Insulin resistance increases breast cancer aggressiveness

Metabolic conditions like type 2 diabetes and pre-diabetes foster a pro-metastatic tumor microenvironment, reducing survival. Patients should always be monitored for this and appropriate metabolic interventions made part of the treatment plan.

A research article just published in Molecular Cancer Research explores how insulin resistance of adipose tissue drives worse outcomes for breast cancer. The authors state:

“Patients with triple negative breast cancer (TNBC) and comorbid Type 2 Diabetes (T2D), characterized by insulin resistance of adipose tissue, have higher risk of metastasis and shorter survival.”

They further note:

“Adipocytes are the main non-malignant cells of the breast tumor microenvironment (TME). However, adipocyte metabolism is usually ignored in oncology…”

Spread via Exosomes

Exosomes are tiny vesicles formed inside cells that contain cellular proteins, DNA, and RNA. They get released into the blood by cells, including cancer cells, and travel to other parts of the body where they can transfer the proteins, DNA, and RNA they contain into other cells. This is how they promote the spread of cancer and can also keep immune cells from killing cancer cells.*

The authors set out to investigate how exosomes secreted by the TME breast adipocytes might drive epithelial-to-mesenchymal transition (EMT) [malignant transformation] and metastasis in TNBC via miRNAs. It’s difficult to over emphasize the importance of their results:

“EMT, proliferation and angiogenesis [growth of tumor-feeding blood vessels] were elevated in IR [insulin resistant] vs. control and IS [insulin sensitive].”

Moreover:

“Brain metastases showed more mesenchymal morphology and EMT enrichment in the IR group. MiR- 145a-3p is highly differentially expressed between IS and IR, and potentially regulates metastasis.”

Implications

Highlighting their conclusions, they emphasize:

“IR [insulin resistant] adipocyte exosomes modify the TME, enhance EMT, and promote brain metastasis—likely via miRNA pathways—suggesting that metabolic diseases like T2D foster a pro-metastatic TME, reducing survival, warranting close monitoring and potential metabolic interventions in TNBC patients with T2D.”

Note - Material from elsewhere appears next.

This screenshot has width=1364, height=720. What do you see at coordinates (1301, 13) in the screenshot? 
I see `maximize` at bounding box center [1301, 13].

It is crucially important for providers to be aware that clinically significant insulin resistance is a major factor prior to worsening to the point of crossing the line into type 2 diabetes, and that this pertains to other cancers as well as breast cancer. For more on this see The Triglyceride–Glucose Index is a powerful biomarker for cardiovascular disease, depression, dementia, cancer and much more.

How widespread is this? Consider that approximately 40% of the United States population has fatty liver disease which is driven by insulin resistance—and very few know it.

Quoted in Technology Networks Cancer Research, the lead author states:

“Our study highlights the growing understanding that cancer does not develop in isolation—it is influenced by a person’s overall health, including metabolic conditions like diabetes. This problem is urgent because the epidemic of obesity-driven diabetes is worsening and now affects over 537 million adults worldwide. This finding adds to the idea that treating underlying conditions, not just cancer itself, could improve patient outcomes,” said Denis, who also is co-director of the BU-BMC Cancer Center.”

*Exosome science is already used in the ExoDx Prostate Test, a urine test for more accurate risk assessment of prostate cancer when PSA is elevated.